Un lavoro che lo coinvolge tutto l’anno, insieme a centinaia di volontari. Si comincia ogni volta alla fine del Meeting con un debriefing per vedere cosa ha funzionato e cosa no, e poi inizia il lavoro per la prossima edizione. Dopo la progettazione, ci sono i volontari che costruiscono gli spazi.
«E a questo punto arriviamo noi, a riempire quegli spazi che sono stati costruiti. Ogni volta si parte in dieci, poi venti, trenta, quaranta, e poi si arriva al Pre-Meeting in cinquecento, e al Meeting con i volontari. Durante tutto questo tempo c’è con ciascuno un rapporto continuativo in cui ci si confronta, ci si dà una mano, e si cerca sempre di migliorare».
Partendo dal concept, si cerca realizzare una progettualità unitaria che risponda a tutte le esigenze concrete: dalle mostre alle sale degli incontri, studiando gli spazi, il palco, la scenografia; dalle aree ristorazione agli spazi commerciali. E, dentro questo costruire spazi funzionali, un’attenzione alla bellezza, al dettaglio, per costruire un luogo che sia bello per chi ne fruisce. Perché per Stefano Ferri il Meeting è proprio questo: testimoniare una bellezza.

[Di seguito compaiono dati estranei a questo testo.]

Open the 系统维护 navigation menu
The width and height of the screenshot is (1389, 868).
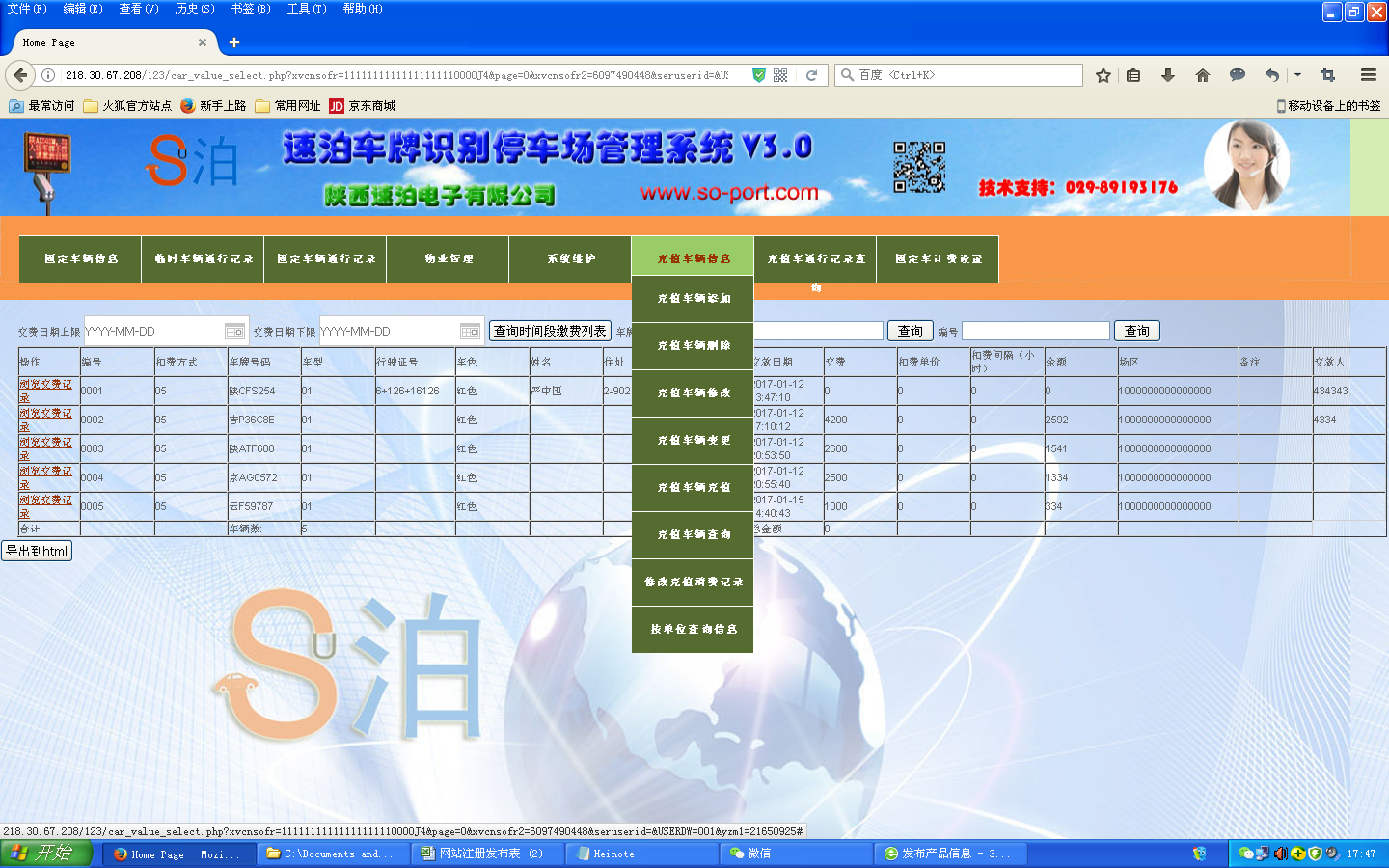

«La ragione per cui il Meeting è nato, e per cui lo si continua a fare ogni anno, è per dire al mondo che c’è un fondo di positività e di bene. L’origine è quell’esperienza personale di chi ha dato vita al Meeting e di chi lo continua a vivere, cioè che se una cosa è buone per te, lo è per tutti. La cosa più bella è vedere come un volontario dà tutto quello che può perché una cosa venga bene».
Fino ad arrivare allo smontaggio, alla fine di tutto. È il momento più particolare, in cui bisogna, in due giorni, togliere tutto quello che è stato pensato e costruito in diversi mesi. Ma non è una vera fine, non c’è nessuna malinconia nel tirare giù quello che si è realizzato. «Lo smontaggio è un altro momento bellissimo. C’è moltissimo affiatamento, moltissima tensione. In due giorni dobbiamo riuscire a liberare e portare via tutto quello che abbiamo fatto in quindici giorni intensi di lavoro, per cui ci vuole molta organizzazione, molta attenzione, precisione e ordine. Non c’è la lacrima nello smontare quello che abbiamo allestito, c’è ancora una grande tensione a far bene quello che c’è da fare».